There are three keys to ArthroCare’s future:

  1. Coblation technology – this has always been the basis of ArthroCare’s business and it remains the company’s future. Coblation is a technology that precisely dissolves targeted tissue and limits damage to surrounding healthy tissue. As a platform technology, Coblation significantly improves many existing surgical procedures and sets the stage for many innovative MIS procedures. With Coblation, ArthroCare can sell devices for many markets and surgical indications.

  2. Litigation – At the front of a long line of litigation is the SEC. The Fort Worth Regional Office of the SEC’s Division of Enforcement is conducting a formal investigation into ArthroCare’s past accounting practices. Assuming that’s eventually settled, management will then confront the U.S. Department of Justice (DOJ). The DOJ is investigating ArthroCare’s spine unit’s past sales, accounting, and billing procedures, particularly as it relates to its convoluted relationship with DiscoCare. Then there’s the grand jury investigation launched by the U.S. Attorney for the Southern District of Florida. Behind the Southern District of Florida is the U.S. Attorney for the Western District of North Carolina who is conducting a separate grand jury investigation. And last but by no means least there are the several private class action lawsuits which have been filed in both federal and state courts. As bad as that may look, in past cases like this (specifically Tyco) once the Feds are settled, the rest seem to fall like dominoes. But, of course, all that remains to be seen.

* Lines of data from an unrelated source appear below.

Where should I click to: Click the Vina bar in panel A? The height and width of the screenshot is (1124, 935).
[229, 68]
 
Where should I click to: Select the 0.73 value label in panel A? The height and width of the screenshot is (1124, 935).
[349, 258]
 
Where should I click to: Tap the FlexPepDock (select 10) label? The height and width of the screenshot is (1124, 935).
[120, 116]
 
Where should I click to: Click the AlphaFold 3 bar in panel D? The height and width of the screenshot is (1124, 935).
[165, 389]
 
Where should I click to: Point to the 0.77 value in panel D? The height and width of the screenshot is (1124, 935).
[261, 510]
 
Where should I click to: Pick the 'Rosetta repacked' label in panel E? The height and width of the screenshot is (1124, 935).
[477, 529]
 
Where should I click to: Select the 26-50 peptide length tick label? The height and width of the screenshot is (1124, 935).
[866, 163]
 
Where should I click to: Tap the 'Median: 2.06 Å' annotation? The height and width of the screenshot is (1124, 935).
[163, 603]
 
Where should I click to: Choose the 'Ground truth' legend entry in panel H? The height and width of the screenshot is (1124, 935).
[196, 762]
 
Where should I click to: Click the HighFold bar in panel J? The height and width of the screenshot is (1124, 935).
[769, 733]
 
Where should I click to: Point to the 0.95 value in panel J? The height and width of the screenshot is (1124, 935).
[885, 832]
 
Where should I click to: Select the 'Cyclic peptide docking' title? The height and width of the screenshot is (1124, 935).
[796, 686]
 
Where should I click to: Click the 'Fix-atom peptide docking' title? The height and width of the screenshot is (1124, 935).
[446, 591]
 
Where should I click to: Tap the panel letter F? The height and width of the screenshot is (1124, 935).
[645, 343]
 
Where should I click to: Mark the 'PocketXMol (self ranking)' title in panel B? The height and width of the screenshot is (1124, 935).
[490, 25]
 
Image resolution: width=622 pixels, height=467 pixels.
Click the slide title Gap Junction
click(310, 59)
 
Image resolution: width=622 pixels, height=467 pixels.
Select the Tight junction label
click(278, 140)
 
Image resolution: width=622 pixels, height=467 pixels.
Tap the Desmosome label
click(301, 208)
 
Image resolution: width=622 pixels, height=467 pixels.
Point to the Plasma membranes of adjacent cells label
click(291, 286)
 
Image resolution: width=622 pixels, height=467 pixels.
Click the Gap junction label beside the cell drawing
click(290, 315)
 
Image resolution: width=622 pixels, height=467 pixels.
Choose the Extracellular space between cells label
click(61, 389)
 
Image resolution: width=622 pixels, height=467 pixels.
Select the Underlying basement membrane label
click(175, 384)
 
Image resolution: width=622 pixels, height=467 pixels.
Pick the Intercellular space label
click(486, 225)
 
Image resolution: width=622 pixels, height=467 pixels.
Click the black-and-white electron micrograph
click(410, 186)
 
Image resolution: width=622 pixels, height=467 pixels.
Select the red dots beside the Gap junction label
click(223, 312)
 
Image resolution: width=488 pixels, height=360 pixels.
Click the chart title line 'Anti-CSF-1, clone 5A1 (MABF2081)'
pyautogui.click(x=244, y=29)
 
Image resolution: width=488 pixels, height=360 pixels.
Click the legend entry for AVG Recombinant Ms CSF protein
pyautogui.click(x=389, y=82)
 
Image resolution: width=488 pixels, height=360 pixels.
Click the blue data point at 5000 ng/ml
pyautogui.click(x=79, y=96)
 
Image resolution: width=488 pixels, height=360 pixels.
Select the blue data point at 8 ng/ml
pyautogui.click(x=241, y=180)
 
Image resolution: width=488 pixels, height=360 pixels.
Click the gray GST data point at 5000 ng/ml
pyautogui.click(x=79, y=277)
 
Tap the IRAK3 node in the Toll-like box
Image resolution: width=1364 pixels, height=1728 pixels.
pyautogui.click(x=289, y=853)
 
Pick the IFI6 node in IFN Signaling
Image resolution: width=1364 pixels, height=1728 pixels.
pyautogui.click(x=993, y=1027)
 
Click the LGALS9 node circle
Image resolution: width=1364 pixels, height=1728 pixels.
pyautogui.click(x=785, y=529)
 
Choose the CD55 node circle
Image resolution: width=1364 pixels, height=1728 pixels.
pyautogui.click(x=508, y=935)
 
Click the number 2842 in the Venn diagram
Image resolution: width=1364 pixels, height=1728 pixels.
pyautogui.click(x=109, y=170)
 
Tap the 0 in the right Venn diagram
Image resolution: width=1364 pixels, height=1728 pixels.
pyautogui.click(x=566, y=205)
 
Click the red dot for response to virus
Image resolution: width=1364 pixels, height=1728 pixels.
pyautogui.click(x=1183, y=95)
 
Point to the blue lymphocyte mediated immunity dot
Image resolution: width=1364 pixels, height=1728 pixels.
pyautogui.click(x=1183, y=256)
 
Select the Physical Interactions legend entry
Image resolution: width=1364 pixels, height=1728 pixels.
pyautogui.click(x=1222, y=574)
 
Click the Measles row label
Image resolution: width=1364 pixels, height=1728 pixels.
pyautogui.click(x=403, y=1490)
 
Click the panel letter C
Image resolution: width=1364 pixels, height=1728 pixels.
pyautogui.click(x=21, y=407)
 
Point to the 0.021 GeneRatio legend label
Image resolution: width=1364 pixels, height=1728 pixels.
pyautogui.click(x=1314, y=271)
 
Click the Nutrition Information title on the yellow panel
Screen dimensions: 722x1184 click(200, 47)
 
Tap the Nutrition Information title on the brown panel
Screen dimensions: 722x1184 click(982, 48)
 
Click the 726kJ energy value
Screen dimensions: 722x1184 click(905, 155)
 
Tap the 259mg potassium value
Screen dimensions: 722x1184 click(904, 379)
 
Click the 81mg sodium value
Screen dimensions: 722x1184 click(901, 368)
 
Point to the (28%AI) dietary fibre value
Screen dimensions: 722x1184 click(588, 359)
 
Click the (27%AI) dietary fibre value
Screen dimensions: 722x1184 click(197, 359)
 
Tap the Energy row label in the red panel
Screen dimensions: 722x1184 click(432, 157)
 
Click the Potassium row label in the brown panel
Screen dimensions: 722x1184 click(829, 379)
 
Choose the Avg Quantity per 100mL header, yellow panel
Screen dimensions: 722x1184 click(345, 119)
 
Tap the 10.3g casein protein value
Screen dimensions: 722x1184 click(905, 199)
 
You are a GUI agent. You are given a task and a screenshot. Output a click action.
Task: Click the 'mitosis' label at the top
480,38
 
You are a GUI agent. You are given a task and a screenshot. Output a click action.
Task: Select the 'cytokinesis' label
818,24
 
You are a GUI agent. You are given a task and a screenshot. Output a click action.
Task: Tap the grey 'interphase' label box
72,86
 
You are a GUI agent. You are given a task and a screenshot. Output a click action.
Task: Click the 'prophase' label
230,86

  3. Merger or Acquisition – Given all the bad news, one has to ask the question; why is ArthroCare’s stock as high as it is? The answer roiling around the blogosphere is acquisition. Ironically enough, in March 2008, as the shorts were pounding ArthroCare’s stock with rumors of accounting irregularities, the company hired Goldman Sachs to evaluate its strategic alternatives including sale of the company, recapitalization or whatever. While events ran ahead of Goldman’s efforts, the time may well be approaching when some of the prospective strategic or private equity buyers that Goldman surfaced would be interested in revisiting a cleaned up and presumably, SEC/DOJ scrubbed ArthroCare.

The now permanent CEO David Fitzgerald, 75-years-old and veteran of a long and distinguished business career, has been from all accounts an outstanding leader during these extraordinarily difficult months. While we have certainly teased the company over spending 576 days to get the numbers right, given the potential problems that could have resulted from NOT getting them right, the time spent was well worth it. Heck, given how well the stock performed shareholders might be forgiven if they’d counseled more delay.

A Cautionary and Hopeful Tale

Still, the story of ArthroCare is both a cautionary and a hopeful tale. With these corrected and filed financial results, ArthroCare’s team and new leadership have demonstrated that both the company and its stakeholders are on the rebound. All of ArthroCare’s stakeholders should give Fitz and his team the MVP award for reconstructing a strong future to look forward to.